Lincoln & Loathing

Invisible Men lincoln-black-soldiers.jpg

Thanks to civilwarmemory for pointing to a recent post by John David Hoptak, a writer and Park Ranger at the Antietam National Battlefield.
Hoptak’s Antietam presentations on the battle and the contemporaneous drafting of the Emancipation Proclamation have stirred a vicious reaction from many Park visitors, unwilling to hear a discussion of Lincoln, slavery, or any of the real stakes in the Civil War.

 

 

“If we should not celebrate the Emancipation Proclamation, if Lincoln should be criticized for not freeing all the slaves with this revolutionary document, then why should we celebrate and laud the Declaration of Independence? the Constitution? the Founders?…There was a sizable portion of the population that wasn’t declared free to pursue their lives, their liberty, and happiness. Such criticism is almost always met with outrage. . . some of those most outraged by such criticism of the Founders are among those that declare Lincoln to be “the greatest murderer” in U.S. history and that the Emancipation Proclamation should not be celebrated.”

Civilwarmemory comments:

“What I find so disturbing is the apparent number of Civil War enthusiasts who are unable to view emancipation from the perspective of the thousands of slaves who helped force the issue on the Union high command and eventually Lincoln himself by running away from their owners and aiding the efforts of the U.S. army in myriad ways. It’s as if emancipation began and ended with Lincoln…I’ve interviewed a number of Park Service personnel on this issue. For some it is simply enough to assume a perspective that has soldiers on both sides falling from the sky to butcher one another with little or no attention as to why. All that is left to do is explain how they did it.

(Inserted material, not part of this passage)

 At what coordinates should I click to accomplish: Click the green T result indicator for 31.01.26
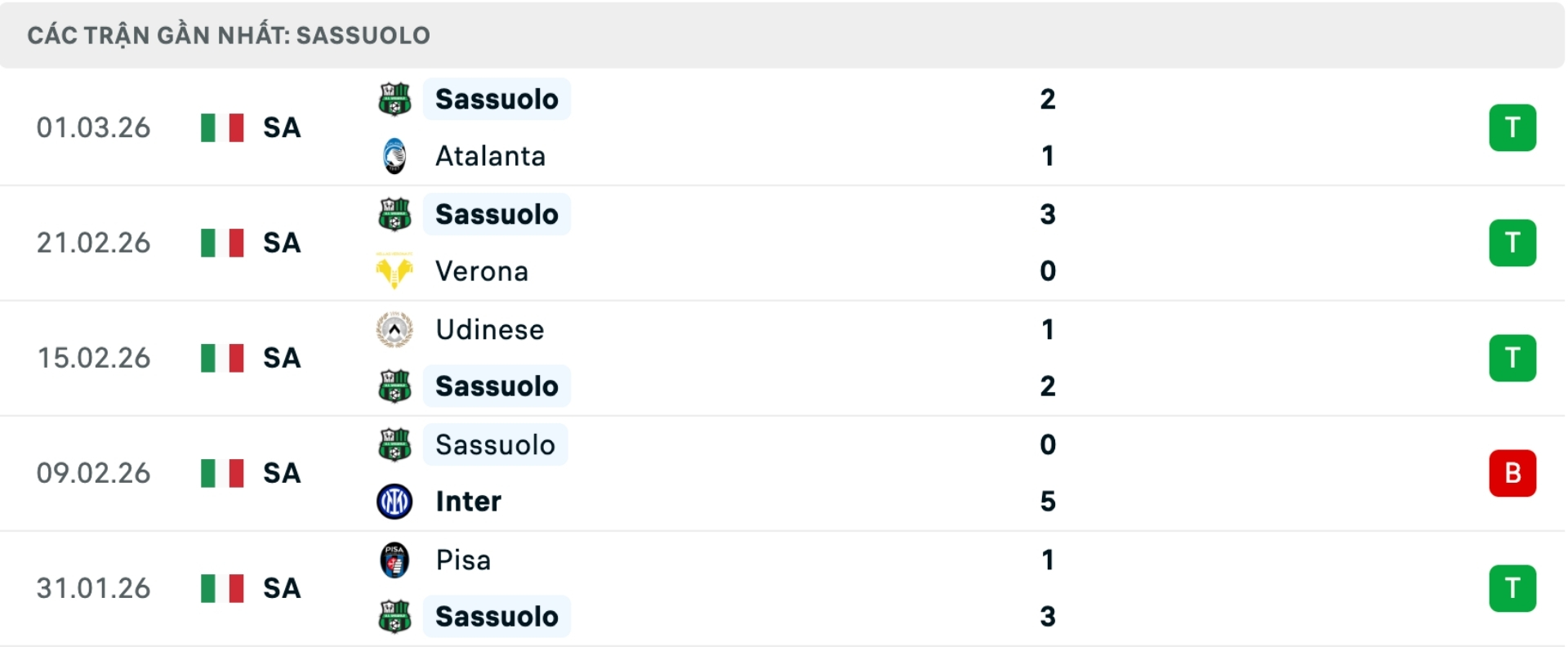click(1514, 588)
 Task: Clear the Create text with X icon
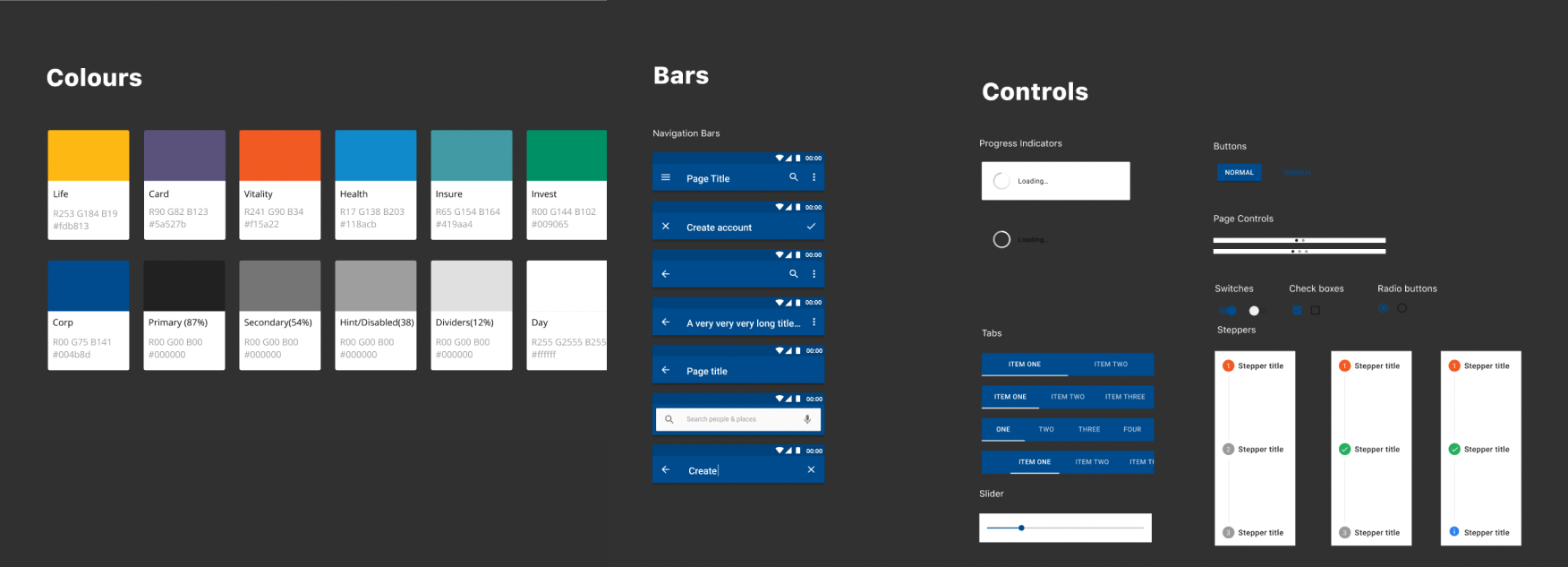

Even a cursory glance at our national memory of the war reveals a continued concentration on values that white Americans initially latched onto at the turn of the twentieth century as part of a movement towards reunion and reconciliation.”

A New Republic blog post on efforts to glide past the South’s stakes in the war sums up:

The way of life they fought to preserve was not a set of morally neutral hillbilly customs, like playing the banjo and making apple butter; it was a way of life that specifically did include black slavery.